WHAT TO WORK ON – Print the data that follows word for word, leaving out any picture.

SOURCE MATERIAL –

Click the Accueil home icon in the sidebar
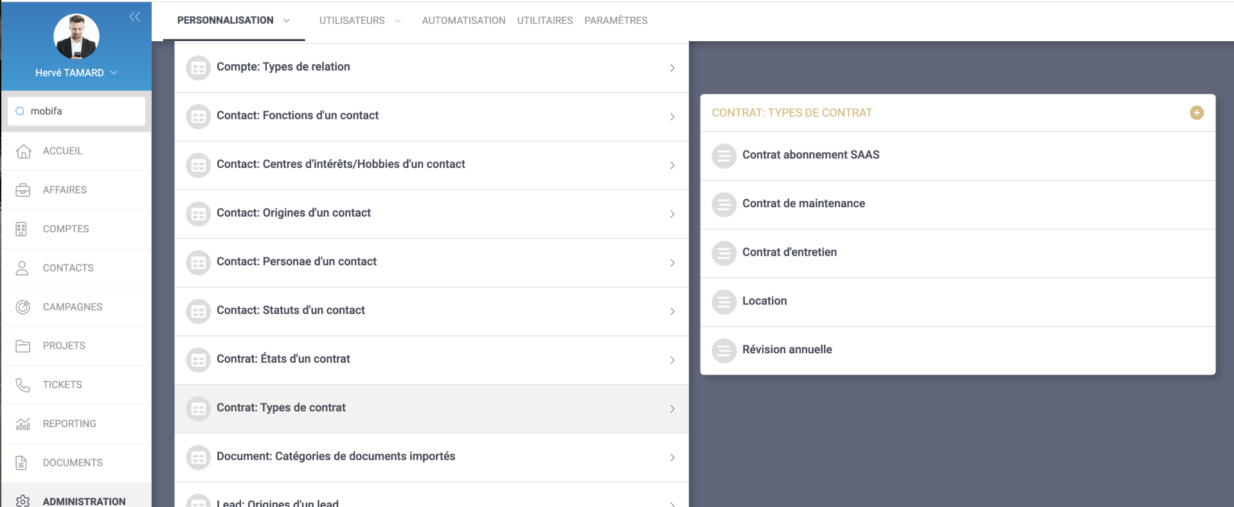The image size is (1234, 507). [23, 151]
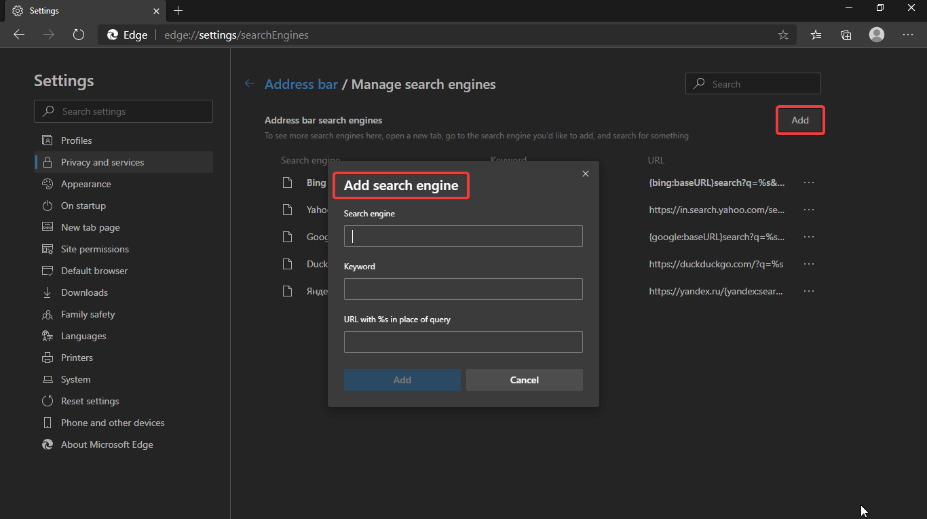
Task: Open the Settings and more ellipsis icon
Action: coord(907,35)
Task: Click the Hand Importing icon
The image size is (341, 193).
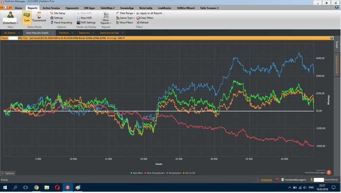Action: (52, 22)
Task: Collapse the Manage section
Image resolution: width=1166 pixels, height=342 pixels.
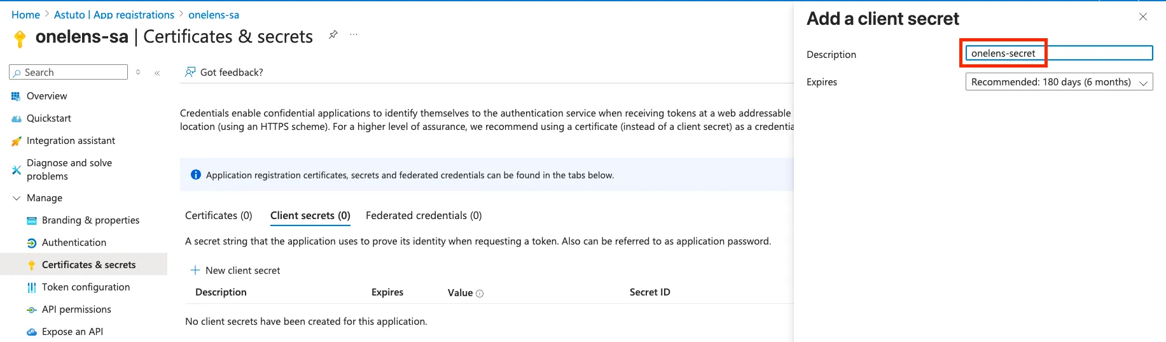Action: click(17, 198)
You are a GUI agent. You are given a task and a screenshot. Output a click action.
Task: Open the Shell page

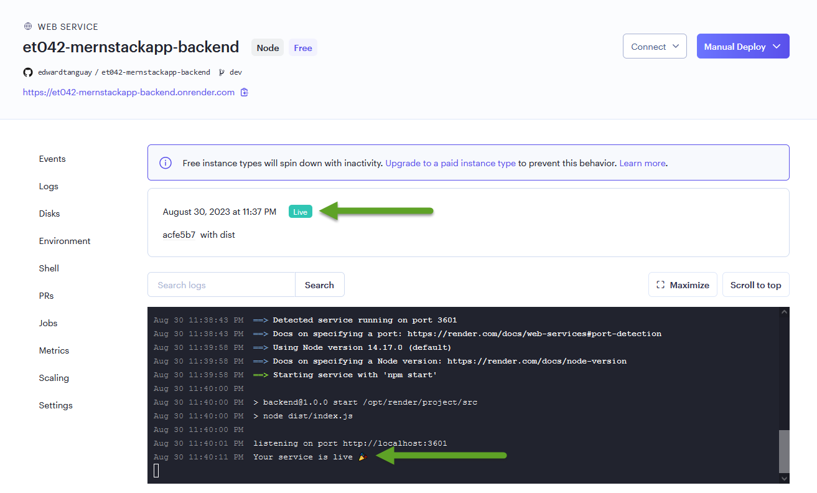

WRITTEN REPLY –
Click the Accueil home icon in the sidebar
The image size is (1234, 507). [23, 151]
Task: Open the Settings and more ellipsis icon
Action: coord(907,35)
Task: Click the Hand Importing icon
The image size is (341, 193).
Action: (52, 22)
Task: Collapse the Manage section
Image resolution: width=1166 pixels, height=342 pixels.
Action: click(17, 198)
You are a GUI agent. You are given a task and a screenshot. Output a click action.
Task: Open the Shell page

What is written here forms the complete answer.